Let $M$ be a real number and suppose that for every non-zero ideal $\mathfrak{a}$ of the ring of integers $\mathcal{O}_{K}$ there exists a non-zero $x\in\mathfrak{a}$ with norm $\operatorname{N}(x)\leq M\operatorname{N}(\mathfrak{a})$.

Then, every ideal class of $\mathcal{O}_{K}$ has a representative $\mathfrak{a}$ satisfying $\operatorname{N}(\mathfrak{a})\leq M$.

###### Proof.

Let $[\mathfrak{b}]$ be an ideal class represented by the ideal $\mathfrak{b}$. Choosing a non-zero $x\in\mathfrak{b}$ then $x\mathfrak{b}^{-1}$ is an ideal of $\mathcal{O}_{K}$ and, by the condition of the lemma, contains a non-zero $y$ satisfying $\operatorname{N}(y)\leq M\operatorname{N}(x\mathfrak{b}^{-1})$. Then, $\mathfrak{a}\equiv x^{-1}y\mathfrak{b}$ is an ideal representing $[\mathfrak{b}]$ and $\operatorname{N}(\mathfrak{a})=\operatorname{N}(y)/\operatorname{N}(x\mathfrak% {b}^{-1})\leq M$. ∎

If the real embeddings of $K$ are denoted by $\sigma_{k}\colon K\rightarrow\mathbb{R}$ ($k=1,\ldots,r_{1}$) and the complex embeddings are $\tau_{k}\colon K\rightarrow\mathbb{C}$ together with their complex conjugates $\bar{\tau}_{k}$ ($k=1,\ldots,r_{2}$), then we define

 $\displaystyle j\colon K\rightarrow\mathbb{R}^{r_{1}}\times\mathbb{C}^{r_{2}},$ $\displaystyle j(x)=(\sigma_{1}(x),\ldots,\sigma_{r_{1}}(x),\tau_{1}(x),\ldots,% \tau_{r_{2}}(x)).$

Also note that $\mathbb{R}^{r_{1}}\times\mathbb{C}^{r_{2}}$ is isomorphic as a real vector space to $\mathbb{R}^{r_{1}+2r_{2}}=\mathbb{R}^{n}$ given by the isomorphism

 $\displaystyle f\colon\mathbb{R}^{r_{1}}\times\mathbb{C}^{r_{2}}\rightarrow% \mathbb{R}^{n},$ $\displaystyle f(x_{1},\dots,x_{r_{1}},y_{1},\ldots,y_{r_{2}})=(x_{1},\ldots,x_% {r_{1}},\Re(y_{1}),\ldots,\Re(y_{r_{2}}),\Im(y_{1}),\ldots,\Im(y_{r_{2}})).$

As $f$ and $j$ are linear maps (with respect to the field of rationals $\mathbb{Q}$), the combination $f\circ j$ gives a $\mathbb{Q}$-linear map from $K$ to $\mathbb{R}^{n}$. The image will be a lattice, and we can compute its volume.

###### Lemma 2.

If $\mathfrak{a}$ is a non-zero ideal of $\mathcal{O}_{K}$, then $\Gamma=f\circ j(\mathfrak{a})$ is a lattice in $\mathbb{R}^{n}$ (http://planetmath.org/LatticeInMathbbRn).

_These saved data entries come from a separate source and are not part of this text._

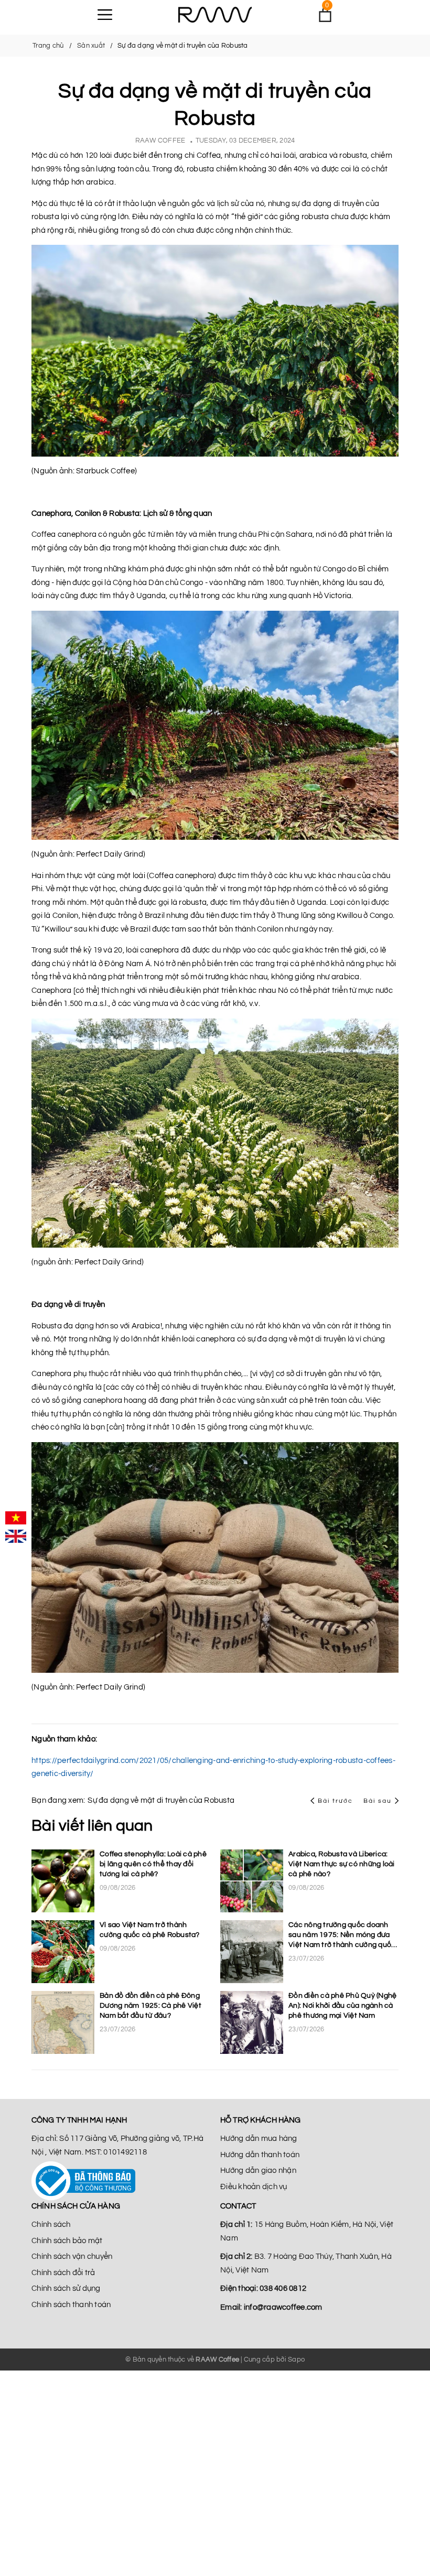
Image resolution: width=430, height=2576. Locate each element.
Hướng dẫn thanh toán (259, 2155)
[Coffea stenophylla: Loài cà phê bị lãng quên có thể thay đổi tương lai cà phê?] (62, 1880)
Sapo (296, 2359)
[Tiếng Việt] (15, 1517)
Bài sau (377, 1801)
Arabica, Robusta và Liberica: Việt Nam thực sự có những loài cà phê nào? (341, 1864)
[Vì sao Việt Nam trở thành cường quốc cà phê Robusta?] (62, 1951)
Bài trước (336, 1801)
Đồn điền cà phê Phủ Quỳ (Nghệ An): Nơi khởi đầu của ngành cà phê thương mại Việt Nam (342, 2005)
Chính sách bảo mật (67, 2241)
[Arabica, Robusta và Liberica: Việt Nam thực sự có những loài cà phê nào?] (251, 1880)
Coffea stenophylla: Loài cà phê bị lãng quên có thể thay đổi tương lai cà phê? (153, 1864)
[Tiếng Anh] (15, 1536)
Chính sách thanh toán (71, 2305)
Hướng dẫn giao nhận (258, 2170)
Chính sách (51, 2224)
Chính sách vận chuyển (71, 2256)
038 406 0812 (283, 2288)
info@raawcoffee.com (283, 2307)
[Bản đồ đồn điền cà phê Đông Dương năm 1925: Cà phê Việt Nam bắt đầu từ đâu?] (62, 2022)
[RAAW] (215, 15)
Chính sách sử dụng (66, 2288)
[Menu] (105, 14)
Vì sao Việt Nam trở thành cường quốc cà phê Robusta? (150, 1930)
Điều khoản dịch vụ (253, 2187)
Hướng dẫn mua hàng (258, 2138)
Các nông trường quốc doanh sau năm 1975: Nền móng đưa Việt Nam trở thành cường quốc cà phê (341, 1935)
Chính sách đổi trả (63, 2273)
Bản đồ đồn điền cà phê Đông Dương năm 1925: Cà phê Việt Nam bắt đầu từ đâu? (150, 2005)
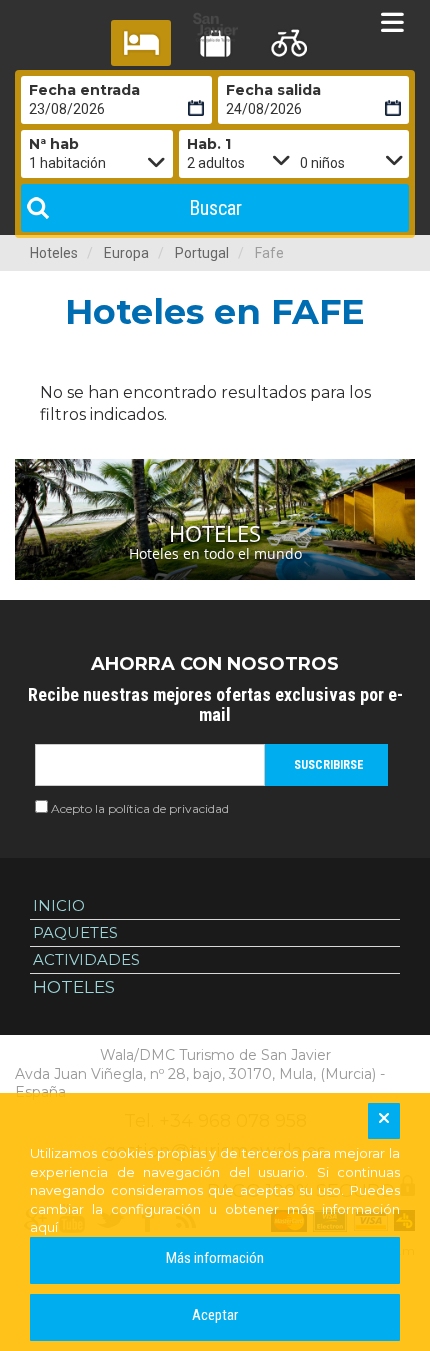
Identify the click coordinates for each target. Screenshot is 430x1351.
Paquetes (75, 932)
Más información (215, 1258)
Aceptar (215, 1315)
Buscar (215, 208)
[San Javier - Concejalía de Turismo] (215, 27)
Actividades (86, 959)
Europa (126, 253)
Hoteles (54, 253)
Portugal (202, 253)
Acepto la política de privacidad (140, 808)
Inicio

Its fundamental mesh has volume

 $\operatorname{vol}(\Gamma)=2^{-r_{2}}\sqrt{|D_{K}|}\operatorname{N}(\mathfrak{% a}).$
###### Proof.

The proof of this is to be added. ∎

###### Lemma 3.

For any $L>0$, let $S$ be the set in $\mathbb{R}^{r_{1}}\times\mathbb{C}^{r_{2}}$ consisting of points $(x_{1},\ldots,x_{r_{1}},y_{1},y_{r_{2}})$ satisfying

 $\sum_{k=1}^{r_{1}}|x_{k}|+2\sum_{k=1}^{r_{2}}|y_{k}|\leq L.$

Then, $f(S)$ has volume $(2^{r_{1}-r_{2}}\pi^{r_{2}}/n!)L^{n}$.

###### Proof.

The proof of this is to be added. ∎

Proof of Minkowski’s bound

For an ideal $\mathfrak{a}$ and any constant $b>1$, let $L>0$ be given by

 $\frac{2^{r_{1}-r_{2}}\pi^{r_{2}}}{n!}L^{n}=2^{n}b2^{-r_{2}}\sqrt{|D_{K}|}% \operatorname{N}(\mathfrak{a}).$

Letting $S$ be the set given in Lemma 3 and $\Gamma=f\circ j(\mathfrak{a})$, Lemmas 2 and 3 give $\operatorname{vol}(S)>2^{n}\operatorname{vol}(\Gamma)$. As $S$ is convex and symmetric about the origin, Minkowski’s theorem tells us that there is a non-zero $x\in\mathfrak{a}$ with $f\circ j(x)\in S$.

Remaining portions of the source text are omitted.